═══ Text block ═══

Janet Davies, Chief Executive and General Secretary of the RCN, said: ‘These figures bear out the warnings from frontline nurses – patient care standards are heading in the wrong direction and nursing staff will not accept it. ‘But it also reveals the sharpest ever rise in dissatisfaction with pay, now standing at 45 per cent of the workforce – up by more than seven percentage points in a single year.
‘It is a timely reminder for the Chancellor that years of unfair pay deals have taken their toll and a meaningful rise is long overdue. ‘When two-thirds of NHS workers say they cannot do their job properly due to understaffing, Ministers and the NHS must listen. Safe and effective staffing levels are crucial – standards of patient care rise and fall along with the number of nurses on duty.
‘Patients can pay the highest price when levels fall too low – legislation is needed to ensure accountability. ‘More than half of NHS staff report working unpaid overtime every single week. Ministers must stop treating the goodwill and dedication of NHS staff as a replacement for adequate funding and proper workforce planning. Continuing down this path is unfair, and untenable.’
Unison head of health Sara Gorton said: “It’s clear that wage freezes, and woeful pay rises below the rate of inflation, have taken their toll on NHS staff. ‘If this isn’t addressed, the NHS is going to haemorrhage more staff. This not only puts further pressure on the remaining nurses, healthcare assistants and other NHS colleagues, but also ultimately affects patient care and safety.
‘Then there’s the continuing shame that over 80,000 people working in the NHS in England earn wages that are below the Living Wage. ‘The government has an opportunity to turn this situation around and fund a decent pay settlement for health staff this year.

═══ Information provided ═══

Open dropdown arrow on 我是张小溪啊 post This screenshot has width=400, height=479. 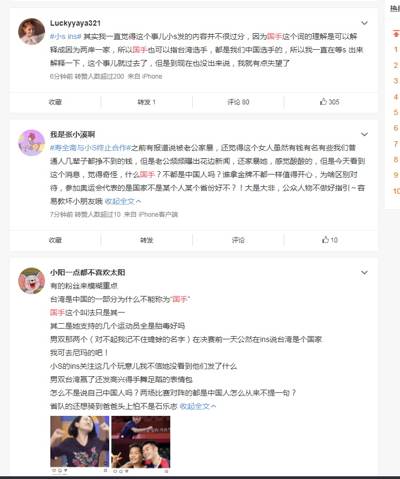pyautogui.click(x=364, y=134)
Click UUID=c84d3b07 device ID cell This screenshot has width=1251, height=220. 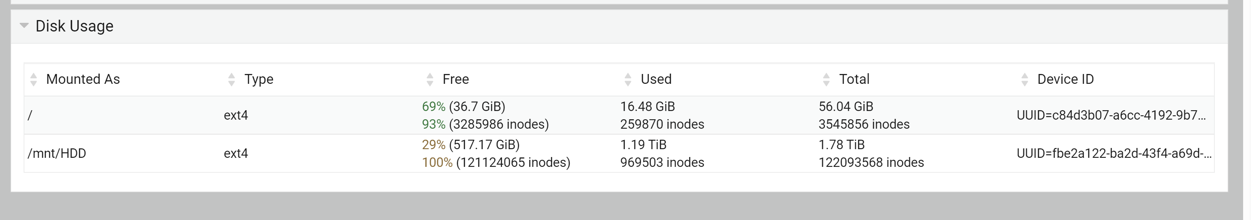pyautogui.click(x=1111, y=115)
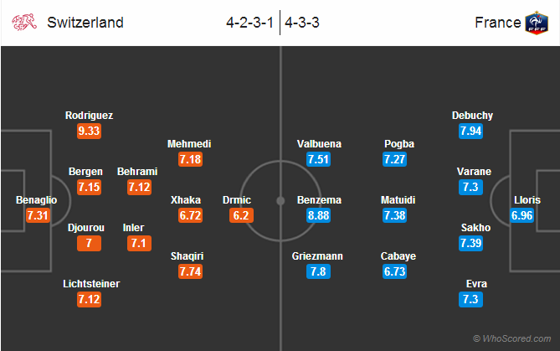Click Cabaye's 6.73 rating badge
The image size is (560, 351).
tap(394, 271)

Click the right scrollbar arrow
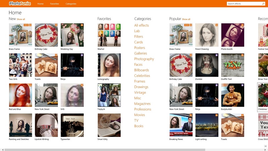pyautogui.click(x=265, y=150)
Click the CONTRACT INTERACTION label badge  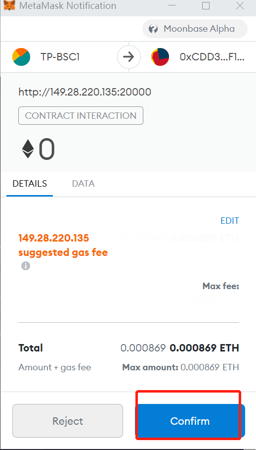81,116
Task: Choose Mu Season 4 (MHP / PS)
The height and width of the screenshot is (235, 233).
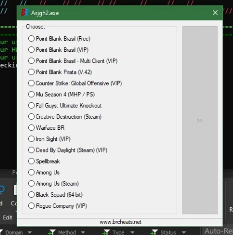Action: coord(61,94)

═══

**Problem description**
Continue the text on NHS pay and staffing, picking up after its final sentence.

**Answer area**
‘It will also come as no surprise to the public to hear that NHS staff are regularly doing unpaid overtime. ‘It’s a disgrace that the government is relying on the good will of overworked staff to prop up the NHS.’
The Royal Sussex County Hospital in Brighton declared a critical incident yesterday (March 6th) because it is full. The hospital is trying to ‘discharge as many patients as possible’ so they can continue to admit emergencies. Meetings have been cancelled so staff can work on wards, extra clinicians have been dispatched to work in outpatients, and A&E staff brought in to assess patients.
South East Coast Ambulance Service said it couldn’t take patients to other hospitals because all nearby sites in Sussex are equally busy.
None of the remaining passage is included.